According to a poll released this week, “U.S. immigration policy” beat out “economy and jobs” as the issue most important for Hispanic voters. The poll, conducted by independent research firm Latino Decisions, asked 500 registered Hispanic voters to name the most important issues facing Hispanics. 51% of respondents said “immigration;” 35% said “economy and jobs;” and 15% said “education.” Pollsters suggest voters’ “direct and personal connection with the problems of the undocumented” as a reason immigration topped the economy—personal relationships that even “affect the political choices of a second or third generation of Latinos born here.” With reform efforts stalled in Congress, many are wondering what kind of political choices Hispanic voters will make in the upcoming 2012 election cycle.
Some—including the Administration—may be resting on the assumption that Democrats have a lock on the Latino vote given the continuous stream of anti-immigrant rhetoric from the political right. But a recent tracking poll, also by Latino Decisions, found Hispanic voters evenly split over President Obama’s performance on immigration—“48% said Obama is handling the issue well, while another 48% said he is not.”
“It’s clear that Latino voters are holding the [Democratic] party responsible for not making too much of an effort on immigration, but also the Republicans for preventing it,” said Gabriel Sánchez, a political science professor at the University of New Mexico.
Just Monday night, GOP candidates held a debate in New Hampshire in which they rattled off the same enforcement-only talking points immigration restrictionists have been using for months as an excuse not to reform our system. But the mantras of securing the borders first, “enforcing the laws on the books” and allowing states to legislate immigration law isn’t winning them any support among Latinos.

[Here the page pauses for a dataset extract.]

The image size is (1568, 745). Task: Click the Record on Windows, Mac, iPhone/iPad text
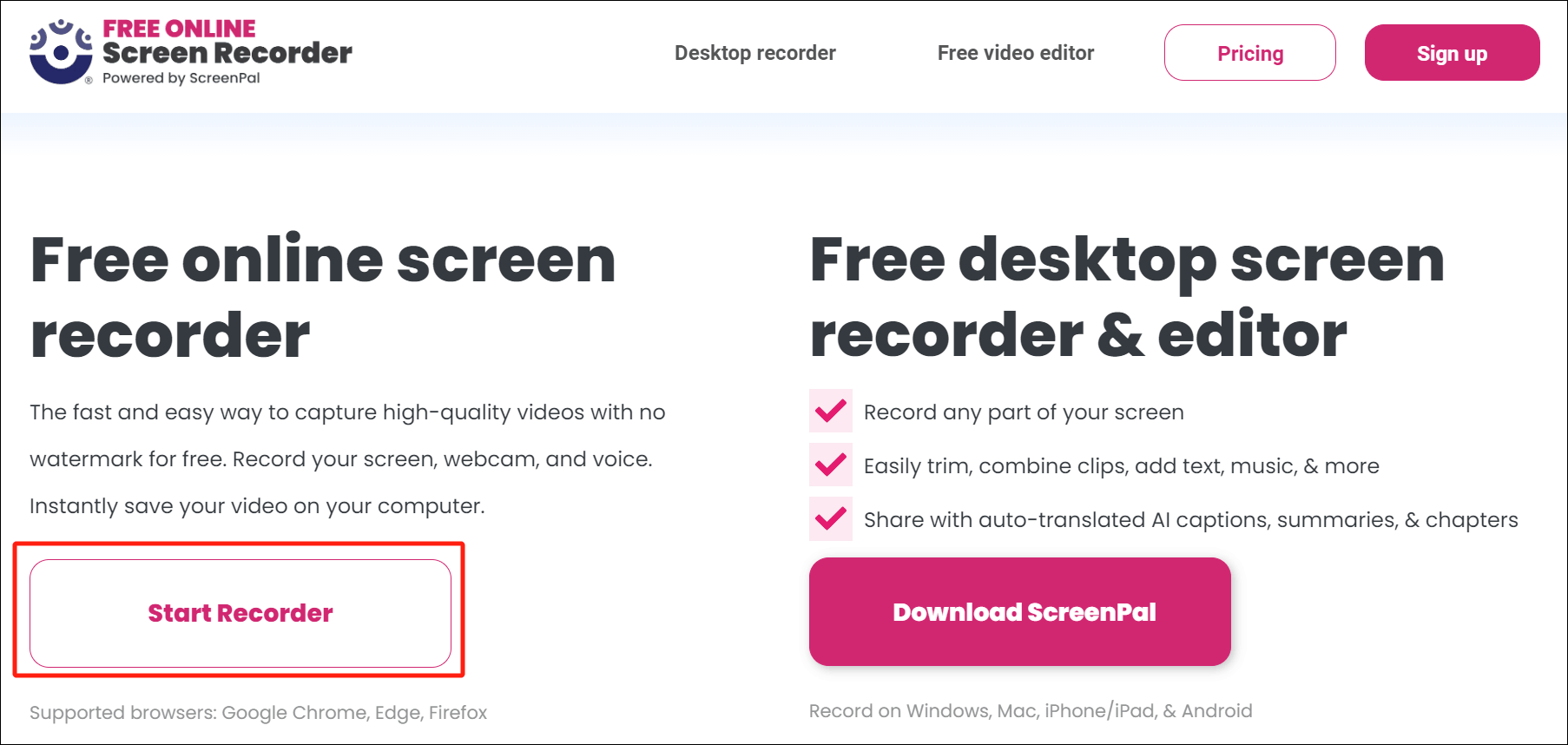(1031, 711)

According to the poll, “55% [of Hispanic voters] think Republicans are constantly talking about securing the border as an excuse not to approve immigration reform” while “only 30% think border security is a legitimate concern.” Additionally, the poll found that “62% think the country is focusing enough resources on raids and deportations.”

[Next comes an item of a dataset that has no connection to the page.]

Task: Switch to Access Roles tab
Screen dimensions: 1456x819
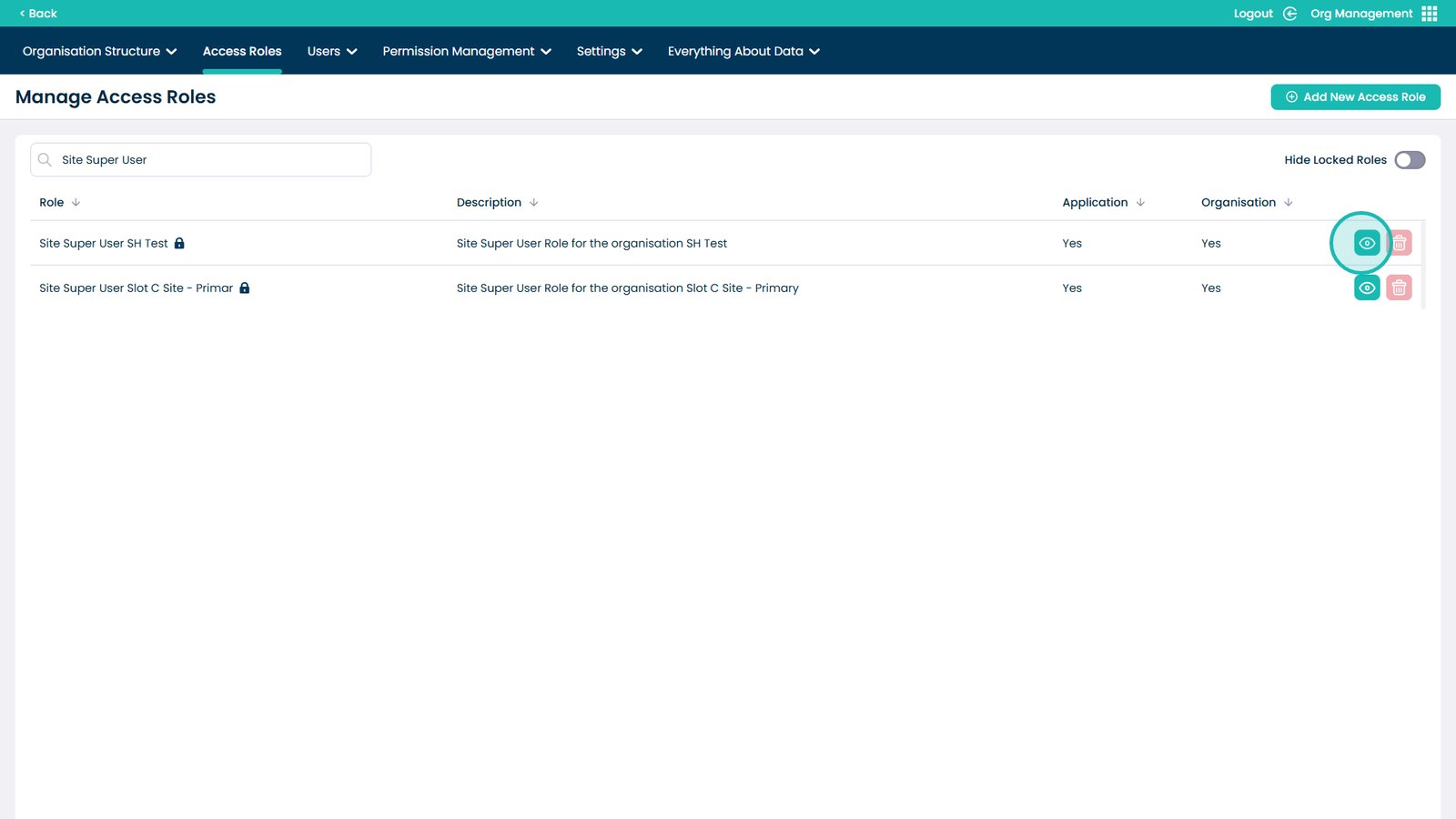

Obviously, polls are not absolute indicators of how respondents will vote. Results will continue to fluctuate given a number of variables, but one thing is certain—no matter how many people you ask or how your phrase your question, voters want more from our leaders than just empty campaign promises or heated enforcement rhetoric on immigration. They want fair, just and plausible solutions that actually address our immigration problems.